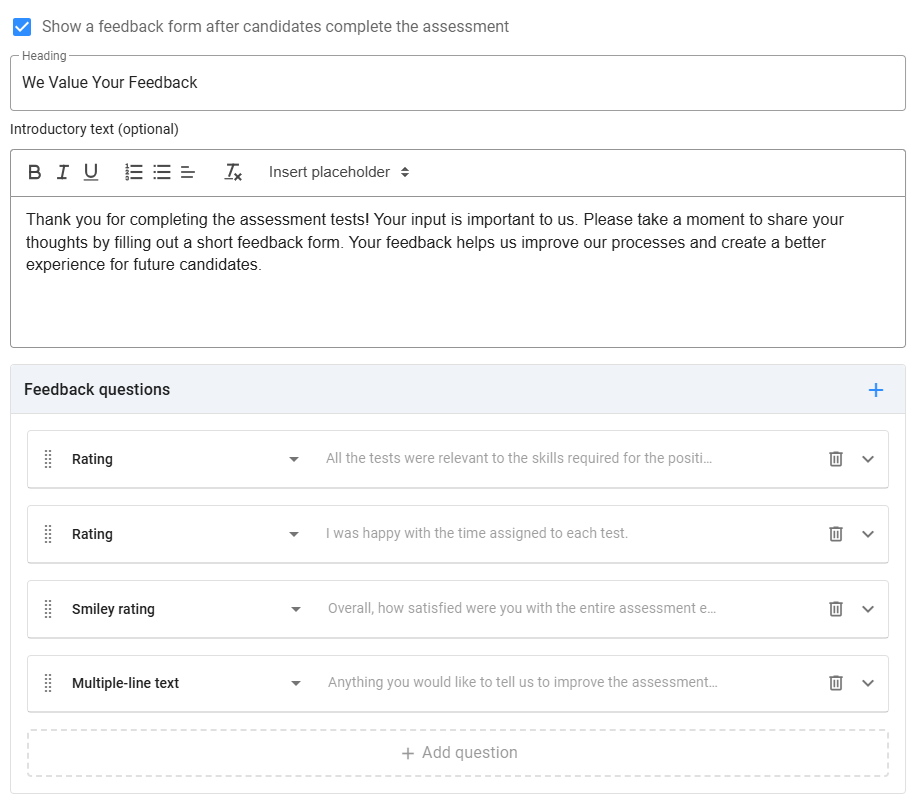917x803 pixels.
Task: Toggle bold formatting
Action: coord(34,172)
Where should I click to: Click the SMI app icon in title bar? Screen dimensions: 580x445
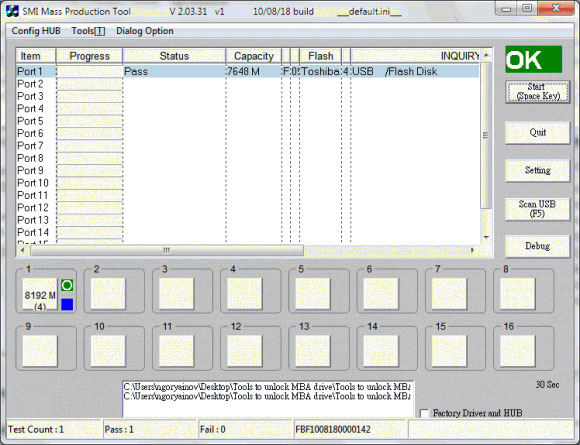(12, 11)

Short problem:
Rewrite the material from the line with "Where should I" through the end, keeping the request text, but shift every coordinate in the answers by adding 61. Leave the pictures out.

Solved problem:
Where should I click to: Click the SMI app icon in title bar? Screen dimensions: 580x445
(73, 72)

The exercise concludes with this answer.